Currently, the code is located at UserCode/CRiedel/QCDSmearing/. It is split into four pieces as follows:

This EDanalyzer takes a sample of QCD and derives a jet-smearing function which depends on eta and phi. The function for each eta-pt bin is saved as a histogram in the output root file. Currently, it can use two methods: MC Truth (jetEt_truth/jetEt_measured) and photon+jets (gammaE_truth/jetEt_measured).
This is a simple EDFilter which selects well-measured ("virginQCD") events from an unfiltered Gumbo QCD sample ("bulkQCD") so that they can be smeared ("smearedQCD").
This EDproducer takes a smearing function and a sample of virgin QCD. It produces two new collections: a reco::CaloJetCollection for the smeared jets and a reco::CaloMETCollection for smeared MET. The CaloMETCollection has only one member, of course. Currently, these two products are not output to a file. If you want to use them, you must run AnalyzeSmearedQCD in the same path in your configuration file. (The reason for this is that smearing the jets probably doesn't take much time compared to calculating all the variables which are saved to histograms. Therefore, it doesn't make any sense to save all the smeared products to disk when you can just quickly regenerate them.)
This EDanalyzer takes a sample and produces many plots which may be relevant to a SUSY analysis. It can be run on bulk, virgin, or smeared QCD, or benchmark SUSY sample.
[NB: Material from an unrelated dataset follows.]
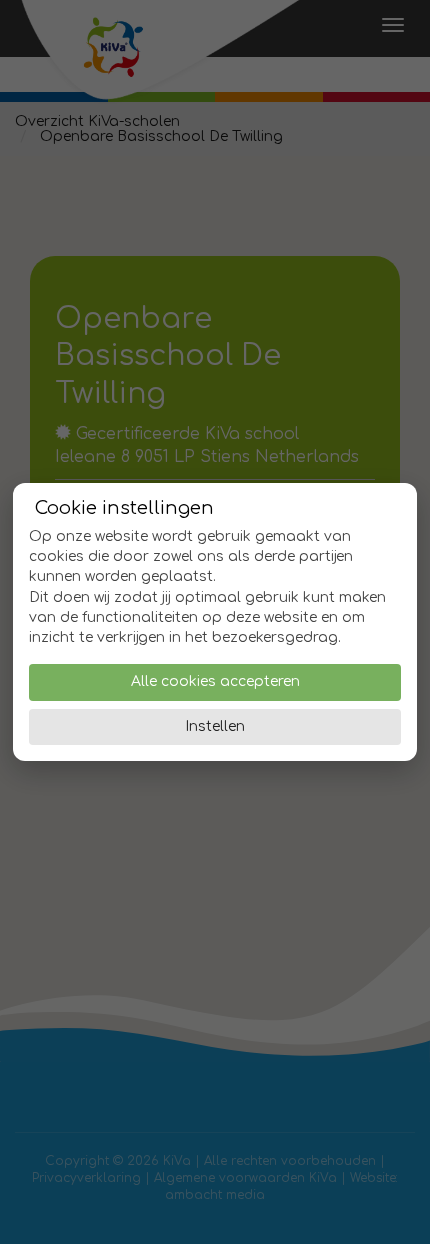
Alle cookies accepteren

Extracting the Smearing Function

We have used MC Truth information to extract smearing functions from the MC, but we need to develop a way to get a data-driven smearing function. We've tried 2 different ways to get it from data: photon+jet events, and the simple 3-jet balancing method.

In events with only one high Pt photon and one high Pt jet, they should be balanced. Since the energy resolution for photons is much better than jets, just define the smear to by E_CaloJet/E_Photon.
Simple 3-jet balancing
In events with exactly 3 jets about a certain Pt threshold, look for events in which the MET is aligned along on of the jets. Attribute the MET completely to mis measurement of the associated jet. Smear defined by E_CaloJet/(E_CaloJet+MET).
The problem so far is that, for these two methods, the statistics appear to be much too low to construct an adequate smearing function. This is probably an error in the way they are implemented, so this needs to be investigated.
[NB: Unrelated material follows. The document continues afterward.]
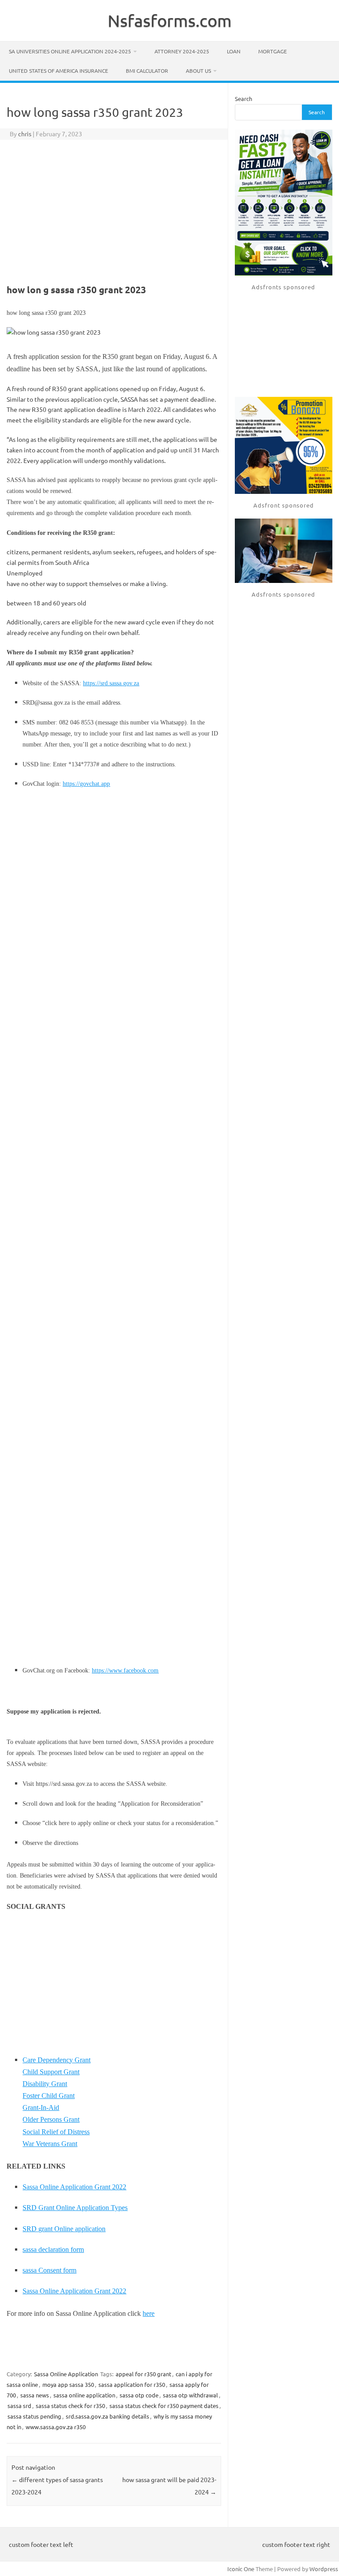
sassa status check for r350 (70, 2405)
Ultimately, it seems like extracting a smearing function ourselves will be a large undertaking. It would probably be more efficient to construct a smearing function using the jet resolution and jet energy corrections which are produced by the JetMET group. Here are some quick specifics on the terminology, which I didn't know before I talked to the JetMET guys:

  • Jet Energy Corrections (JEC) refer specifically to correcting the offset between the true jet energy and average jet energy of the reconstructed jet. The "factorized" strategy which the JetMET guys are using means that there are several individual JEC corrections, depending on how far back you want to correct the energy: to the particle flow (generator) level, the parton level, etc.
  • Jet Resolution refers specifically to the broadness of the resolution function i.e. the width of the smearing function.
  • I have been using the term smearing function to refer to the function which incorporates both of the above. That is, smearing function = E_{RecoJet} / E_{TrueJet}, where E_{TrueJet} usually is E_{parton}.
In principle, we should be able to just apply the appropriate JEC's (hopefully all the way back to the parton level, where the true MET is necessarily zero) and be left with no absolute offset in our smearing function. Then, the smearing function is just the resolution function.

So, we would like to confirm that the JEC's adequately eliminate the offset, and then take the jet resolution functions (binned by eta, pt, a flavor-correlated variable, and possible by EM Energy fraction) to be our smearing function. From what I can tell, the JetMET group only measures the RMS of the resolution function. This is a problem since we don't think the resolution function is actually Gaussian, but rather has significant tails (large kurtosis). So, we could try to get these tails ourselves through the methods discussed above, or we could try to see if the JetMET group code is easily modifiable to extract the full resolution function. The latter makes more sense, I think.

Filtering for Virgin QCD

We tried cutting on MET, MET significance, MET/sqrt(sumEt), and MET/sumEt. (This was using the Gumbo sample with L2L3L4 corrected jets). Cuts on MET significance and MET/sqrt(sumEt) were found to have identical effects. This makes sense because the only difference between these variables are equal up to small correction terms in MET significance.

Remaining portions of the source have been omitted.